Sometimes, I find some great eats when I travel, and I grumble about how I can’t find it at home. A good bowl of laksa? Not here. However, a recent trip to Portland and its numerous coffeehouses brought the happy thought that San Diego’s no slouch in the coffee department.
One local coffee roaster that isn’t necessarily known for its storefront is Café Moto (2619 National Ave.), which will celebrate the anniversary of its retail location throughout May. Moto’s beans can be found in many locations around town, but the café is in a small building that blends into an industrial part of Barrio Logan. Driving by, it’s easy to miss. Step in, however, and it’s a coffee wonderland.
The interior is warm, with a bar where you can sip coffee, chat with the friendly folks preparing your drink and relax. A sign points to the roasting area, while the space behind the bar is stocked with almost every coffee-making apparatus known to man. One corner is filled by a tall and twisty cold-brew device. I was instantly drawn to the Chemex, a drip machine that lets gravity do the work.

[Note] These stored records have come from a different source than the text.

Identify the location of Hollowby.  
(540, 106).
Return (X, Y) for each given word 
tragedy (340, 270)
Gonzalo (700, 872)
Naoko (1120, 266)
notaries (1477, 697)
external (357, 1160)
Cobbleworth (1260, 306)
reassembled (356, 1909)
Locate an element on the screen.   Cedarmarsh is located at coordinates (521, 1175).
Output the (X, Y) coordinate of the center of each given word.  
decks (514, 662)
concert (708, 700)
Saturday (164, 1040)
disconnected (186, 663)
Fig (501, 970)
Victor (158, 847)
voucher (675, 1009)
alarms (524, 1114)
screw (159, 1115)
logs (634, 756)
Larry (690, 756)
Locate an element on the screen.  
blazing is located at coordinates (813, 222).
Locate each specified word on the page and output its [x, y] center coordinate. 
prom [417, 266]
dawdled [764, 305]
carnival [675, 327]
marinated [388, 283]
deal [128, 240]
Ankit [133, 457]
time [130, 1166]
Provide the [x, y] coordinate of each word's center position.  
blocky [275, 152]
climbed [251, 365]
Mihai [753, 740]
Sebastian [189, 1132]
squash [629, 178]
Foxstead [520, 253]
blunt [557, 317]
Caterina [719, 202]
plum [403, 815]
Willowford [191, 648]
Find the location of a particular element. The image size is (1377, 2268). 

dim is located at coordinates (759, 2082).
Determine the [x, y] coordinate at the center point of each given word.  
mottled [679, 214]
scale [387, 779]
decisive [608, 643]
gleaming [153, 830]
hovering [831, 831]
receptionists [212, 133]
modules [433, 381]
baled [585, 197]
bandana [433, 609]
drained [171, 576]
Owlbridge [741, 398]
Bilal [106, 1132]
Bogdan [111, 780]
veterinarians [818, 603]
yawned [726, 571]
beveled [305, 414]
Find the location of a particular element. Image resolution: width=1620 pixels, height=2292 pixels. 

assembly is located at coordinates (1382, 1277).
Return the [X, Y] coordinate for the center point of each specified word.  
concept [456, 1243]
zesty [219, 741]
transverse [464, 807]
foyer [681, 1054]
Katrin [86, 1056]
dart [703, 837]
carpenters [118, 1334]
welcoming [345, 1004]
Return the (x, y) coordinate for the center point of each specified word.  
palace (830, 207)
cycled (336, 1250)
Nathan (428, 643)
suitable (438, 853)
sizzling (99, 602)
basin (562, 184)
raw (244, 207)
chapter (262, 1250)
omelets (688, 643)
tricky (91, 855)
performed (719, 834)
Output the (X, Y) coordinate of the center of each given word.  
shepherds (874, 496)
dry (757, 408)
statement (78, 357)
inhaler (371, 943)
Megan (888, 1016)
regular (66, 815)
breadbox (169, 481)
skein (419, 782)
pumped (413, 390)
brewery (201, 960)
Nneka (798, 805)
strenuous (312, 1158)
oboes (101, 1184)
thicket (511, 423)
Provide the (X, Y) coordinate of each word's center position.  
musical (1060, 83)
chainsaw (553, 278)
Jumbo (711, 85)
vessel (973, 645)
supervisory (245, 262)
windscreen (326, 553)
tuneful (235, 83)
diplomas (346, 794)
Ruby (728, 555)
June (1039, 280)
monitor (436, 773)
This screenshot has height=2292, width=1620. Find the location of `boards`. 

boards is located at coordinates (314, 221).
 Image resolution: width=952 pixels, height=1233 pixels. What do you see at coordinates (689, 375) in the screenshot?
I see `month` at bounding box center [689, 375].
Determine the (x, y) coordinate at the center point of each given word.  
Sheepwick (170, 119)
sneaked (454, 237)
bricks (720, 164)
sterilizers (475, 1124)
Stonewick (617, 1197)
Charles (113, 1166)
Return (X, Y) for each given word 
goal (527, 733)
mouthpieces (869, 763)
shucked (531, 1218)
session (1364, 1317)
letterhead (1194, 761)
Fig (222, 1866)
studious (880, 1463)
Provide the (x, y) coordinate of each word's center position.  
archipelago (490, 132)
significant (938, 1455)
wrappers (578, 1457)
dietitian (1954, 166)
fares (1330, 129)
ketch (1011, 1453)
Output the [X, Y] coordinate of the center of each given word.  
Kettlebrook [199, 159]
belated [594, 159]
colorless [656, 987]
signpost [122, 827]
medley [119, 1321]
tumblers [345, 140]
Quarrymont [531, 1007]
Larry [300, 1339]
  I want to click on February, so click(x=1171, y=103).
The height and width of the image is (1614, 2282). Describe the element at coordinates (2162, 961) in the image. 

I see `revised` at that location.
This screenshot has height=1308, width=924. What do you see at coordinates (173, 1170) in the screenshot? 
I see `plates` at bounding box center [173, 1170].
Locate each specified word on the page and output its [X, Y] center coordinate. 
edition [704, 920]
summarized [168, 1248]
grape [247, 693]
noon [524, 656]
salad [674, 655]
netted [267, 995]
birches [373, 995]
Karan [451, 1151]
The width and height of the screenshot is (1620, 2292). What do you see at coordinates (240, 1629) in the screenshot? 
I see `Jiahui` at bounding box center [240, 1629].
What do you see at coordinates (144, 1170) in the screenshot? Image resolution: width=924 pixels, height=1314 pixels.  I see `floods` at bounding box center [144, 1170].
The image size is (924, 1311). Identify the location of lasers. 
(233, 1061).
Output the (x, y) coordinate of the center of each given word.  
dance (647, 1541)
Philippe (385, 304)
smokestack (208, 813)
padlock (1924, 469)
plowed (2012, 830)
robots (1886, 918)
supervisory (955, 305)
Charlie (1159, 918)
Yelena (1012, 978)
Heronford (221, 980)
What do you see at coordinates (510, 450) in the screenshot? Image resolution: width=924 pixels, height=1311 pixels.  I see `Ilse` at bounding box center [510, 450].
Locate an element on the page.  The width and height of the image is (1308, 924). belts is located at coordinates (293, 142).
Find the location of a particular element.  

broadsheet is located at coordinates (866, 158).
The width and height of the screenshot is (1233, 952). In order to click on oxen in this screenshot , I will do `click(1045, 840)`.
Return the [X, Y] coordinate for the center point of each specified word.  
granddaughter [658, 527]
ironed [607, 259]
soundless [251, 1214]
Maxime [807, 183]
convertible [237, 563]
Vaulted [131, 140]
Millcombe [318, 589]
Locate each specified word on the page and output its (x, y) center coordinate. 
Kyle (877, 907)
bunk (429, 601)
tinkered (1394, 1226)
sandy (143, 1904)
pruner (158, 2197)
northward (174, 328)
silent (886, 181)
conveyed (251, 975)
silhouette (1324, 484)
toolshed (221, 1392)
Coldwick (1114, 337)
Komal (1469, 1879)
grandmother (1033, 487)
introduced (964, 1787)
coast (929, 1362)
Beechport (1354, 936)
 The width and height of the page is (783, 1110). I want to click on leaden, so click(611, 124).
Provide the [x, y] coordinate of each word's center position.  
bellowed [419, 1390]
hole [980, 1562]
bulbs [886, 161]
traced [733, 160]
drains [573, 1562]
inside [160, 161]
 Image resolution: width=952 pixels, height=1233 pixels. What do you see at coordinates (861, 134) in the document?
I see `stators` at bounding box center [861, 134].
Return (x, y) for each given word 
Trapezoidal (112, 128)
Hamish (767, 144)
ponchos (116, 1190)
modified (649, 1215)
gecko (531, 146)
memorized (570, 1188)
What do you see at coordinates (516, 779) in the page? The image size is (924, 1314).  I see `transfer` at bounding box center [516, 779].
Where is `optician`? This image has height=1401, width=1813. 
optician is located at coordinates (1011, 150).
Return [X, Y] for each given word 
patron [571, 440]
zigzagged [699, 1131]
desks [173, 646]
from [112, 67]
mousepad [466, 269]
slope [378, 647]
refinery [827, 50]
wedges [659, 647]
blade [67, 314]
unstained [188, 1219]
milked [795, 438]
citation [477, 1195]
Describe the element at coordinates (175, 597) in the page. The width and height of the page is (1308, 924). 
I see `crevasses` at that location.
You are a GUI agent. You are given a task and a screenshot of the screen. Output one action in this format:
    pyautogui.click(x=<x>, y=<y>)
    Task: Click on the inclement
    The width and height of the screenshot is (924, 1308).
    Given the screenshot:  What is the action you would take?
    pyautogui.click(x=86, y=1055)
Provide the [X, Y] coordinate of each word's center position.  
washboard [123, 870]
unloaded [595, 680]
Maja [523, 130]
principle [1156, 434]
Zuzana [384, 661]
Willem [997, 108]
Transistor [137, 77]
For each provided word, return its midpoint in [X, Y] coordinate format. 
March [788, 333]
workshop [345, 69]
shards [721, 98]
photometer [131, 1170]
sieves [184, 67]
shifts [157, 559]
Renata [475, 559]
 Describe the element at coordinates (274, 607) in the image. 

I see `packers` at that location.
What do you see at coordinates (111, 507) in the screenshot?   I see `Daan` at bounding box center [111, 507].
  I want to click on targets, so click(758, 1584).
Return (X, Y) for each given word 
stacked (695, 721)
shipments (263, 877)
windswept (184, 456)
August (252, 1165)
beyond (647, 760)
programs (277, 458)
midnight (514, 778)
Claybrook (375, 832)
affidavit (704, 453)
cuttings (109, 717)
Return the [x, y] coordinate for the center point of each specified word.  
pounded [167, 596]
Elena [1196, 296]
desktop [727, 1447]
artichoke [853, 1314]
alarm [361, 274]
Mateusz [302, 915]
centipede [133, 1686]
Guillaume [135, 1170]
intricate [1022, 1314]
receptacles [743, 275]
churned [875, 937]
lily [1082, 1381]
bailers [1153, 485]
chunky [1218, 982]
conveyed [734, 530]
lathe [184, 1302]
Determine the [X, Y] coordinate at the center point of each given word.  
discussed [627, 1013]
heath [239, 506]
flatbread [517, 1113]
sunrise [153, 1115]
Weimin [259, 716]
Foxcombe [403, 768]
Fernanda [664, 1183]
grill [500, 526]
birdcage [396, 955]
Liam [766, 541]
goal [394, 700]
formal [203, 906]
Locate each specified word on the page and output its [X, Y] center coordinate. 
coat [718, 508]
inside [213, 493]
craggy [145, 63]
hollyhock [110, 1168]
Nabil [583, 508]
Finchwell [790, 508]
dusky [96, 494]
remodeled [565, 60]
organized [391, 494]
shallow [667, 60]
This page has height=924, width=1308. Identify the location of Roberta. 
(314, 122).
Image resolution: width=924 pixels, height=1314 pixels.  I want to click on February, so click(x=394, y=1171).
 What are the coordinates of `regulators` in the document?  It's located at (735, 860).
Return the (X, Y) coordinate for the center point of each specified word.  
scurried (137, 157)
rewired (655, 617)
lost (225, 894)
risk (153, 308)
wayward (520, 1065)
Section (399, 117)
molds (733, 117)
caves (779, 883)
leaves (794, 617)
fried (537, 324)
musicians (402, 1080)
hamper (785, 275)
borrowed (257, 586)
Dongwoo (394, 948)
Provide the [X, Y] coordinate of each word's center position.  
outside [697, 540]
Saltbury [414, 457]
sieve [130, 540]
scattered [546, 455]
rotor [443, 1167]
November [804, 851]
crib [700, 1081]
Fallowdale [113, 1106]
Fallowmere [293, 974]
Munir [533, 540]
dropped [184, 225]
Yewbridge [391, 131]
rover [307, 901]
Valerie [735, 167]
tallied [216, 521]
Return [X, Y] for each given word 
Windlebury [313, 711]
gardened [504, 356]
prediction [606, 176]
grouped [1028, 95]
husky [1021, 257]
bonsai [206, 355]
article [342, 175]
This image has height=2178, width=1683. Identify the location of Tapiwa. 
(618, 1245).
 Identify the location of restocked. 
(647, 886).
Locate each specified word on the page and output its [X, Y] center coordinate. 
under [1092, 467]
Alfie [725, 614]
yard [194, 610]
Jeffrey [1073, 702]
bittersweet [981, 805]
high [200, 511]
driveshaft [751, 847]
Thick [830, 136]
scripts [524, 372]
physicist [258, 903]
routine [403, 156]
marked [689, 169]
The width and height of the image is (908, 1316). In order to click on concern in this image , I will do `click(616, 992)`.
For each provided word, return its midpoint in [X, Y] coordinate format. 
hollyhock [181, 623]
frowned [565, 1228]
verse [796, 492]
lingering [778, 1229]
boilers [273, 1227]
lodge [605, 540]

I left the choice of bean to Tom, the affable barista, knowing that Café Moto roasts a wide variety of beans. I was pleasantly surprised when he chose beans from Columbia. He noted that Columbian beans are prevalent in common supermarket brands, but they don’t show up in coffeehouses much.
It’s true. Ethiopian, Costa Rican and Peruvian beans fill the shelves of independent roasters, but Columbian beans aren’t the first that come to mind at a place like Café Moto. Unlike a cup of Folgers, these Columbian beans had crisp flavors and a clean finish when brewed on the Chemex. Meanwhile, Tom was teaching a couple of young customers at the bar about coffee, a discussion that had my inner geek thoroughly entertained. Still a little too young for the almighty brew, they thanked Tom for “the best hot chocolate [they] have ever had!”
It’s clear that the folks behind the bar are passionate and knowledgeable about coffee. Tom and fellow barista Chase chatted with me about the finer points of cold-brewing as I sipped a sample of the stuff. Strikingly refreshing and subtly herbal, it’d be the perfect drink for a summer day. I ordered a latte; the espresso was pulled from their Jack30 beans, a Kenyan / Ugandan limited-edition roast that has 30 percent more caffeine.
As I was leaving, a couple of regulars were settling in at the bar, their usual drink orders already being prepared.
The best way to experience Café Moto is to carve a little free time into your schedule and settle in at the bar with a good cup. The coffee-geekery is optional.